## DATA FOR THE TASK
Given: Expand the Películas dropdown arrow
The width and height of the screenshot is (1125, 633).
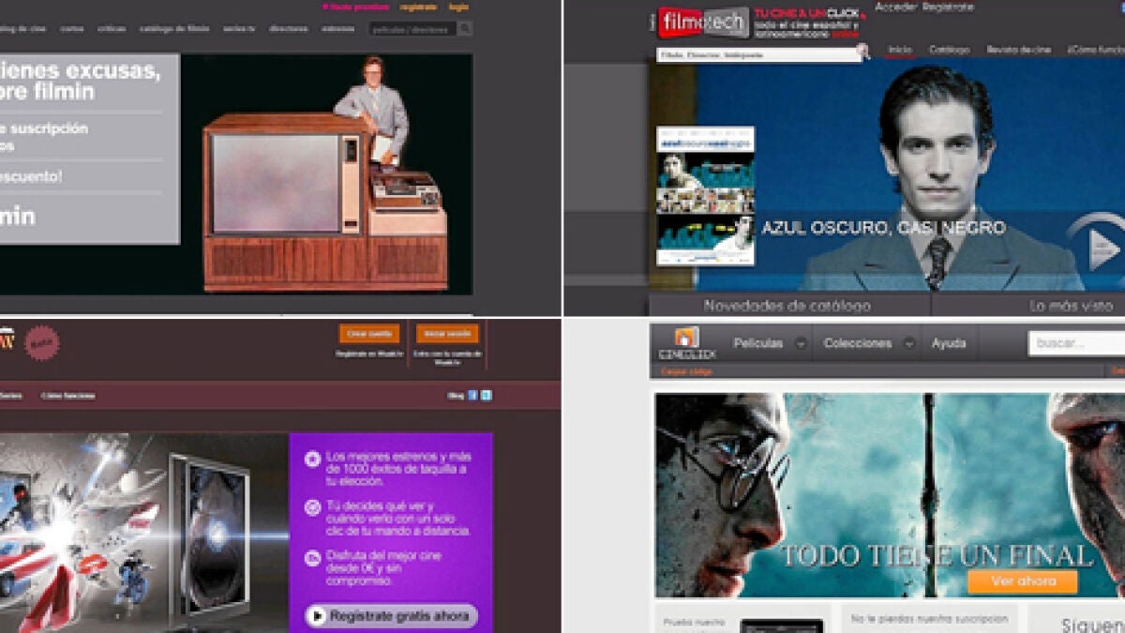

==

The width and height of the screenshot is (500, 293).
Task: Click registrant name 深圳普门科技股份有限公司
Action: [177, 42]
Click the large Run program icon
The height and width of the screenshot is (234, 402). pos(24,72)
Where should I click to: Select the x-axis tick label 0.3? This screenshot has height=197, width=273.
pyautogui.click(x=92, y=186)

## WHAT YOU SHOULD DO
Retype exactly, and only, the lines above from the one where "Given: Expand the Películas dropdown arrow" occurs up to and including the one where "The width and height of the screenshot is (1125, 633)." occurs.

## EXERCISE ANSWER
Given: Expand the Películas dropdown arrow
The width and height of the screenshot is (1125, 633).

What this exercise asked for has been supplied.